Метилирование по H3K9 функционирует также в репрессии эухроматиновых генов ChlPs выявляют это метилирование в промоторе генов млекопитающих, когда эти гены «молчат». Механизм этой репрессии в эухроматиновых сайтах, по-видимому, слегка отличается от механизмов, встречающихся в гетерохроматиновых районах. Репрессорный белок RB предъявляет SU-V39H1 HKMT и НР1 таким эухроматиновым генам, как ген регулируемого E2F циклина Е. Однако, в отличие от гетерохроматина, заполнение НР1, по-видимому, ограничено одной или немногими нуклеосомами вокруг сайта инициации, даже несмотря на то, что метилирование H3K9 происходит и в других местах на промоторе. В другом примере репрессор КАР1 приносит ESET/SET-DB1 HKMT к промотору генов, регулируемых КАР1, и сайленсирует транскрипцию метилированием H3K9 и рекрутированием НР1. То, что НР1 специфически ограничены этими эухроматиновыми промоторами, и предотвращение распространения позволяют предполагать для НР1 наличие отдельного механизма действия по отношению к его гетерохроматиновой роли. Один возможный способ действия НР1, получивший некоторую поддержку, заключается в том, что он действует как якорь, закрепленный в богатых гетерохроматином ядерных компартментах. В ходе репрессии эухроматиновых генов наблюдали движения, показывающие, что «молчащий» ген смешается в гетерохроматиновый район, и это перемещение зависит от гамма-изоформы НР1 (Martin and Zhang, 2005).

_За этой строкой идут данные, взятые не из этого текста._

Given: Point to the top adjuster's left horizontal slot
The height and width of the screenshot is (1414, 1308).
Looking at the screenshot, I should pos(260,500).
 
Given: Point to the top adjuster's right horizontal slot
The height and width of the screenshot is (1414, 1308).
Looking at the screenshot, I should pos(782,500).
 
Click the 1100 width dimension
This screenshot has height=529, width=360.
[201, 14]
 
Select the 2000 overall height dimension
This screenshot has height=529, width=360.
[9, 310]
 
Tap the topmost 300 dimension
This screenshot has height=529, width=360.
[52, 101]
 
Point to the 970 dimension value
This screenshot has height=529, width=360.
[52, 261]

Формирование гетерохроматина в теломерах, хотя и связано с НР1 и метилированием H3K9, отличается от вышеупомянутых перицентромерных и «молчащих» эухроматиновых районов. У Drosophila НР1 не рекрутируется к теломерным концам через его хромо- и «chromoshadow»-домен, и метилирование H3K9 катализируется неизвестной HKMT. У млекопитающих другие гомологи НР1, СВХ1, СВХЗ и СВХ5 участвуют в связывании с метилированным H3K9, преобразованным белками SUV39H1 и SUV39H2 для формирования репрессивных хроматиновых доменов на хромосомных концах (дополнительные детали см. в главе 14).

Метилирование H3K27

Метилирование H3K27 является репрессивной модификацией, обнаруживаемой в клетке в трех разных местах:

(1) в эухроматиновых генных локусах, преимущественно там, где имеются реагирующие элементы Polycomb (PREs, Polycomb Response Elements) в случае Drosophila,

(2) в перицентромерном гетерохроматине и (3) в неактивной Х-хромосоме у млекопитающих.

В клетках человека ферментом, опосредующим метилирование H3K27, является EZH2 — гомолог белка ENHANCER OF ZESTE [E(Z)] у Drosophila. Этот энзим EZH2 обнаруживается в ряде отдельных репрессивных комплексов Polycomb (PRCs), которые ассоциируются со специфичными репрессивными элементами Polycomb-ДНК в промоторах у Drosophila (глава 11). Что «нацеливает» содержащие EZH2 комплексы на специфические гены у млекопитающих — неизвестно, поскольку репрессивные элементы Polycomb не были идентифицированы. Однако «нацеливание» этих EZI-12-комплексов может быть опосредовано рядом транскрипционных факторов, в том числе GAGA и MYC. Механизмы репрессии, осуществляемой EZH2, включают метилирование H3K27 и рекрутирование белка Polycomb (Рс) к этому модифицированному сайту (как в модели 3 на рис. 10.1). Важным аспектом пути, ведущего к метилированию H3K27, является предположение о его роли в раковых заболеваниях. В ряде раковых тканей, в том числе при раке груди и простаты, обнаружена сверхэкспрессия H3K27 HKMT EZH2 (Martin and Zhang, 2005).

Метилирование H4K20

Очень мало что известно, в механистическом плане, о роли этой модификации в контроле транскрипции. Что очевидно, так это то, что в перицентромерном гетерохроматине присутствуют H4K20me2 и H4K20me3 и что ферментами HKMT, опосредующими эти модификации, являются SUV4-20H1 и SUV4-20H2. Для метилирования H4K20, по-видимому, требуется метилирование H3K9.

Еще одним ферментом, который может монометилировать H4K20 у высших эукариот, является PR-Set7, для которого предполагается участие в митотических событиях. Наконец, имеются функциональные доказательства того, что у почкующихся дрожжей метилирование H4K20 сцеплено с репарацией ДНК через связывание белка «контрольной точки» повреждений ДНК, CrB2 (Martin and Zhang).